Jazz music has been popular in France since the 1920s. Its international popularity peaked in the 1930s, and it has been continually enjoyed since.

History
Following World War I, a number of American expatriates settled in Paris and began to build up a jazz scene. France did not suffer from racial discrimination as much as the US, so a mixture of musical styles from different cultures began to emerge.
As with Brazil, the French were at first concerned it was too American of an influence before "making it their own." Although in the case of the French the adjustment proved faster as by the 1930s jazz had become acceptable.
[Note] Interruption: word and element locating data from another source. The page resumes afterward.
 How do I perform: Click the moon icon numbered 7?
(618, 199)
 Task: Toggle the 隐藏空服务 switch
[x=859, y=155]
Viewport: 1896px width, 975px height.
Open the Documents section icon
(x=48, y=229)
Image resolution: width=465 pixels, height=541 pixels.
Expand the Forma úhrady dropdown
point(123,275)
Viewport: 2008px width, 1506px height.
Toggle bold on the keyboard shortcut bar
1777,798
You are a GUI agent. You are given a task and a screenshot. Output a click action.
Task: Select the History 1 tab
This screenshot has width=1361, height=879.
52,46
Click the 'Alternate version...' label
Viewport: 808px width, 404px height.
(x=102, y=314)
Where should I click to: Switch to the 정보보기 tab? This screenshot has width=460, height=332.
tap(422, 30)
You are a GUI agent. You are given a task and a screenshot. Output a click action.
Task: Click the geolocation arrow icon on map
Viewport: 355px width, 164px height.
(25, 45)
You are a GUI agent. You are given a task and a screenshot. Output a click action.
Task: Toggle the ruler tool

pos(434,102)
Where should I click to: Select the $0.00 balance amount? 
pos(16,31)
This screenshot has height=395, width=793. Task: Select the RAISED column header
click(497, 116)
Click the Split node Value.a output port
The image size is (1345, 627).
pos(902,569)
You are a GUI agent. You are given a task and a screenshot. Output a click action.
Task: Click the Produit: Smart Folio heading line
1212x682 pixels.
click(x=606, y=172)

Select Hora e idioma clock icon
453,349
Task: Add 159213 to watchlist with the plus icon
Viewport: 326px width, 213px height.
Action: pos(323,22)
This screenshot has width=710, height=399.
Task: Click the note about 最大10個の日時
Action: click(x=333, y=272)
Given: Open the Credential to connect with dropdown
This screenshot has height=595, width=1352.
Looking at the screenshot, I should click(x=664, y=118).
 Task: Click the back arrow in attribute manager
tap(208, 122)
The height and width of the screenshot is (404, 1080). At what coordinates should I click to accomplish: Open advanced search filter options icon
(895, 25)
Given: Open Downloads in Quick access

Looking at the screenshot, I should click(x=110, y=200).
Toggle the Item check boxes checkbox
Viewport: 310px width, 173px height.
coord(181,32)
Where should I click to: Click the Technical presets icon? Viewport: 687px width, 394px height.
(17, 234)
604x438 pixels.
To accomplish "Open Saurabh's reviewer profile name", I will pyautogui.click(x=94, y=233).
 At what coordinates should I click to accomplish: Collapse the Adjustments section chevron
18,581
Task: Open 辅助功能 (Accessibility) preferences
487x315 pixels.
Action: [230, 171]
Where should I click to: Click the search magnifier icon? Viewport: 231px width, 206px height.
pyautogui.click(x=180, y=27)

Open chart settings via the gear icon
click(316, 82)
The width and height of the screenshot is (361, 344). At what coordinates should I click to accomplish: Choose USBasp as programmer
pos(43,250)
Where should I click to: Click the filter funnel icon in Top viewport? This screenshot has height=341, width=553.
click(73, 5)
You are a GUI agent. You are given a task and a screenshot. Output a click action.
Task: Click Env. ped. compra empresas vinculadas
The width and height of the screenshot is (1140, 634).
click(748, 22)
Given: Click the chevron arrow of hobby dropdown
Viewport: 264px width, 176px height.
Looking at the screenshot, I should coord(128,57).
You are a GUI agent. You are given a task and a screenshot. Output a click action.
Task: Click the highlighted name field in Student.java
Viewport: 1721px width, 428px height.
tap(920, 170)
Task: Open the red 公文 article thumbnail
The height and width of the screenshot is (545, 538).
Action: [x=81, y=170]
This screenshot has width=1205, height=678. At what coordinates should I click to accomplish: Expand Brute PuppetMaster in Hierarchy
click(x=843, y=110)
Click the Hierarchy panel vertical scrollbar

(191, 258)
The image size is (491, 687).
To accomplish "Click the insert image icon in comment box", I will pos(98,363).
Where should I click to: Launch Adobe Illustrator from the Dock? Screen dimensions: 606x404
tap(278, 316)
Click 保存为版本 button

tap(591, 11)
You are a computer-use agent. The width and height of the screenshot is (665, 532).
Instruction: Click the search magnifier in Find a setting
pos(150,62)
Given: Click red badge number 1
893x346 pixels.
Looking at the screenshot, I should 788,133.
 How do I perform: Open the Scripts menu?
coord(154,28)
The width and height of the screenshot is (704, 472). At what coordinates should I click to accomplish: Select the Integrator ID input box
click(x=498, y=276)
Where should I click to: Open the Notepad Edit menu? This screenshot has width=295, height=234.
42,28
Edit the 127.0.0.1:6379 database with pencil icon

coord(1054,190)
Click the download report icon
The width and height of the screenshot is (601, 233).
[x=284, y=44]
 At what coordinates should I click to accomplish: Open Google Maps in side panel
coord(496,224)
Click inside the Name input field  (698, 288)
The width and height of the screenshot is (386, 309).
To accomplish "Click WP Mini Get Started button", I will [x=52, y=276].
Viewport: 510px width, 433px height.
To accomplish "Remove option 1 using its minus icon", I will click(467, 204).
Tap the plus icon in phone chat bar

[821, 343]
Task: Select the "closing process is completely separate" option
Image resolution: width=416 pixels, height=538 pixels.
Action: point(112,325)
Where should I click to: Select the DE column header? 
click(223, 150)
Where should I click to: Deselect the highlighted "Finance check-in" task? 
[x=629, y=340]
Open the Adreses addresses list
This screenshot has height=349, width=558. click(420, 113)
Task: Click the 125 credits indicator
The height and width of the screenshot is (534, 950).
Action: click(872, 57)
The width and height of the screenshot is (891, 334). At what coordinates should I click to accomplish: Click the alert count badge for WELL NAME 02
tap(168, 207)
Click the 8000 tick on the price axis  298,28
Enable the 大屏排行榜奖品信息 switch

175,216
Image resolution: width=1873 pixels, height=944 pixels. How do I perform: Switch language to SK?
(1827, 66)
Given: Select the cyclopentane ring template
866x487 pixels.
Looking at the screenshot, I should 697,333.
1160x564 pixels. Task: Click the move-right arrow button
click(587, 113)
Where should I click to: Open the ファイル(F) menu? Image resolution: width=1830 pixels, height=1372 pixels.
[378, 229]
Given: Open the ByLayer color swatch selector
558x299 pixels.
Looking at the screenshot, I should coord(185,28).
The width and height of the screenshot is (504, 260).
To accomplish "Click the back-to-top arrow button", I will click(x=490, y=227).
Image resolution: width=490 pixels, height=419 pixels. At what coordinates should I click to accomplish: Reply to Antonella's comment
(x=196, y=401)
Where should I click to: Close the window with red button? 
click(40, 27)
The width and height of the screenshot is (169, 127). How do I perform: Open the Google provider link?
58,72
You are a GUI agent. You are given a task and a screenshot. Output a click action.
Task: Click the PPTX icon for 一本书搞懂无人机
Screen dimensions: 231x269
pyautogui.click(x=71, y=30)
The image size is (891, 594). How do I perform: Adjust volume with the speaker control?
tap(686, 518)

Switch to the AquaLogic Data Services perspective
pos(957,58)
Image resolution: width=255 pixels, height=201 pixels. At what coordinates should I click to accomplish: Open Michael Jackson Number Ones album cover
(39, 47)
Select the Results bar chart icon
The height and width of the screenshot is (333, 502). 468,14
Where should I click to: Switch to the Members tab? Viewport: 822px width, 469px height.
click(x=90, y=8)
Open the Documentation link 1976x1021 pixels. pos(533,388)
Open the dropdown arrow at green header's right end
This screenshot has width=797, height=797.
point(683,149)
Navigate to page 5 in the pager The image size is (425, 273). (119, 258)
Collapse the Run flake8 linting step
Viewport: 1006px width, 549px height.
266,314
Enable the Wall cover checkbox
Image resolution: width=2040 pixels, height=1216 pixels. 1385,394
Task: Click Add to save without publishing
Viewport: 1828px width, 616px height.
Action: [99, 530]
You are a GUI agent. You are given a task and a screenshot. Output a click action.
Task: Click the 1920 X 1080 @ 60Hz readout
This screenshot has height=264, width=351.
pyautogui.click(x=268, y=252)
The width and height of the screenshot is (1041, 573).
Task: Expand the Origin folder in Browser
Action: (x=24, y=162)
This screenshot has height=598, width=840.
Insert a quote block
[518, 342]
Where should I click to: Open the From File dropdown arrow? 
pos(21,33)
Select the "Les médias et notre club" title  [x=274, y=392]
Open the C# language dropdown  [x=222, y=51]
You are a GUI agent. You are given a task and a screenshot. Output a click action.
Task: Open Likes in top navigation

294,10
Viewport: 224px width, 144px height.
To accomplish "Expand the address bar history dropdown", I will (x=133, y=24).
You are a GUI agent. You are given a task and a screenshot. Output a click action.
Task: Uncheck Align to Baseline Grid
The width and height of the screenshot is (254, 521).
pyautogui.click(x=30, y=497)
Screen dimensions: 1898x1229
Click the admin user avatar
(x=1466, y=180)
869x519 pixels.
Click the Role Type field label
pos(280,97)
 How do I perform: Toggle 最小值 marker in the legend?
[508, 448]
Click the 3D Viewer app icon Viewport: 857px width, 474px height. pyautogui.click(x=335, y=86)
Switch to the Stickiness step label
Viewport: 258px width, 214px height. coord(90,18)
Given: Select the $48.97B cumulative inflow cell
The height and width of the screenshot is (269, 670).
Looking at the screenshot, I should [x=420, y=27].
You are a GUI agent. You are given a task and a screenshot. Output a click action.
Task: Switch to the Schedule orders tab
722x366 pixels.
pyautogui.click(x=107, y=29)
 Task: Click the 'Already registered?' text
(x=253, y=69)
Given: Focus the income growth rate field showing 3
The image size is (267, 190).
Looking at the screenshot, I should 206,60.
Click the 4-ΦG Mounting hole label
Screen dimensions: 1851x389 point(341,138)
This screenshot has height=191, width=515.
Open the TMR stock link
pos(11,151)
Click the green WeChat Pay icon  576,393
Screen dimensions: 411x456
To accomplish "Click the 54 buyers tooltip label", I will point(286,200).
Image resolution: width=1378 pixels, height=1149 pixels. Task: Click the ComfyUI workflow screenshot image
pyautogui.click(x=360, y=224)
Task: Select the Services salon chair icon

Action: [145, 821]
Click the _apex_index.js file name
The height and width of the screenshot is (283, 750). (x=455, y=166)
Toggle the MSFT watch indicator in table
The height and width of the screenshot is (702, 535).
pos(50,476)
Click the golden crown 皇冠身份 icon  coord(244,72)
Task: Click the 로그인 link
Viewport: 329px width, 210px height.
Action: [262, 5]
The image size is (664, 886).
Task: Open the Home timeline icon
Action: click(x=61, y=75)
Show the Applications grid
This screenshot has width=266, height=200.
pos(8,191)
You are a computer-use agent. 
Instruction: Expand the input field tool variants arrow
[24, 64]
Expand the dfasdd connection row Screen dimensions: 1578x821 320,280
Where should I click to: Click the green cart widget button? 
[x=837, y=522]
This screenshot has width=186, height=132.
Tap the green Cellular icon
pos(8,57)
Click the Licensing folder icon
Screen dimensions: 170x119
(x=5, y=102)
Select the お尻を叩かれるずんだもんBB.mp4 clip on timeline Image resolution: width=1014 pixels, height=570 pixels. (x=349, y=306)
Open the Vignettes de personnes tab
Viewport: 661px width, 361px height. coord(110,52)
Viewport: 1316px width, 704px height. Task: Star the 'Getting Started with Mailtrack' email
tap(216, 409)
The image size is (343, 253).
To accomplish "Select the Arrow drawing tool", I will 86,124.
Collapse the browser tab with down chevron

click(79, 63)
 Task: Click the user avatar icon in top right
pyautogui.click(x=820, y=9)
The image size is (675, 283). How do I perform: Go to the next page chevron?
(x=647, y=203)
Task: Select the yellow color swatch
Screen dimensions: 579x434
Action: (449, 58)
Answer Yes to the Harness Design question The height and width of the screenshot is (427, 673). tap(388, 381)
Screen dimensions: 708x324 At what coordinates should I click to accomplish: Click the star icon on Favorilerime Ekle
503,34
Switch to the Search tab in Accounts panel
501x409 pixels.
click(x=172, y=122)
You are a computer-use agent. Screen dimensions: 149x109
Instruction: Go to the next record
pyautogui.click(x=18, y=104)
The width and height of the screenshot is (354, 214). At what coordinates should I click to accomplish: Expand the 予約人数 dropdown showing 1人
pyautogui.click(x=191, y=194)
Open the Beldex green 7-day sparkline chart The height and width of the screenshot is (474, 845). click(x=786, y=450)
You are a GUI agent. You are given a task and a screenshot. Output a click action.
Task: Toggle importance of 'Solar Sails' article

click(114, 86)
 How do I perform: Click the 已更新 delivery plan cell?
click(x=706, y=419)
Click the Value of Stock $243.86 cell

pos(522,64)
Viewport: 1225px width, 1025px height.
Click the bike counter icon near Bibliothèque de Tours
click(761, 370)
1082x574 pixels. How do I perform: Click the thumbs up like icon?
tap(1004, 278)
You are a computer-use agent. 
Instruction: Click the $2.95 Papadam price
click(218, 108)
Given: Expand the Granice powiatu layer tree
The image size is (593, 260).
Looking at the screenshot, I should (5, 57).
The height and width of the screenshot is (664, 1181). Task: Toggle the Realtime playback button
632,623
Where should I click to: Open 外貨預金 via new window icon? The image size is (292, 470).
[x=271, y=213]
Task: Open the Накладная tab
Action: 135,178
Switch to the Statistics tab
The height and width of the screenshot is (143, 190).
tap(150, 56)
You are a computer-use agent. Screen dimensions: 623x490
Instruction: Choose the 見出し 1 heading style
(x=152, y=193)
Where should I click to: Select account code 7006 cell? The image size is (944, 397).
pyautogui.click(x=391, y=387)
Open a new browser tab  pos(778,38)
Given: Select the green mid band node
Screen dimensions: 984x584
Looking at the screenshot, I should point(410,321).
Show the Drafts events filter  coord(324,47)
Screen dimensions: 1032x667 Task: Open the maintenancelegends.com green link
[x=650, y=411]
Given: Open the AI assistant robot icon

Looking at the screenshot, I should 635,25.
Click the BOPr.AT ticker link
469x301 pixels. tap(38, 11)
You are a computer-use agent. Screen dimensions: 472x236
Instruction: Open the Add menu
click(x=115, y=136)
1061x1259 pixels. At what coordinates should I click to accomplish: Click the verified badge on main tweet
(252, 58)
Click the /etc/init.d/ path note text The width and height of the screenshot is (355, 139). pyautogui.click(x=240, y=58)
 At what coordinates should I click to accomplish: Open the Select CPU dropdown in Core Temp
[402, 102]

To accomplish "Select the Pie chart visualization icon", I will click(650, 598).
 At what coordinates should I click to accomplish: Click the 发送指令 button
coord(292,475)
Between the 1930s and 1950s, the biguine, a style of jazz from the French Caribbean was popular among dance orchestras. Lacking recognition at home, several biguine artists from Martinique moved to mainland France, where they achieved greater popularity in Paris, especially in the wake of the colonial exhibition in 1931. Early stars like Alexandre Stellio and Sam Castandet became popular in Paris. An important event in that is the creation of the Quintette du Hot Club de France in 1934. This is among the most significant jazz groups in European history. 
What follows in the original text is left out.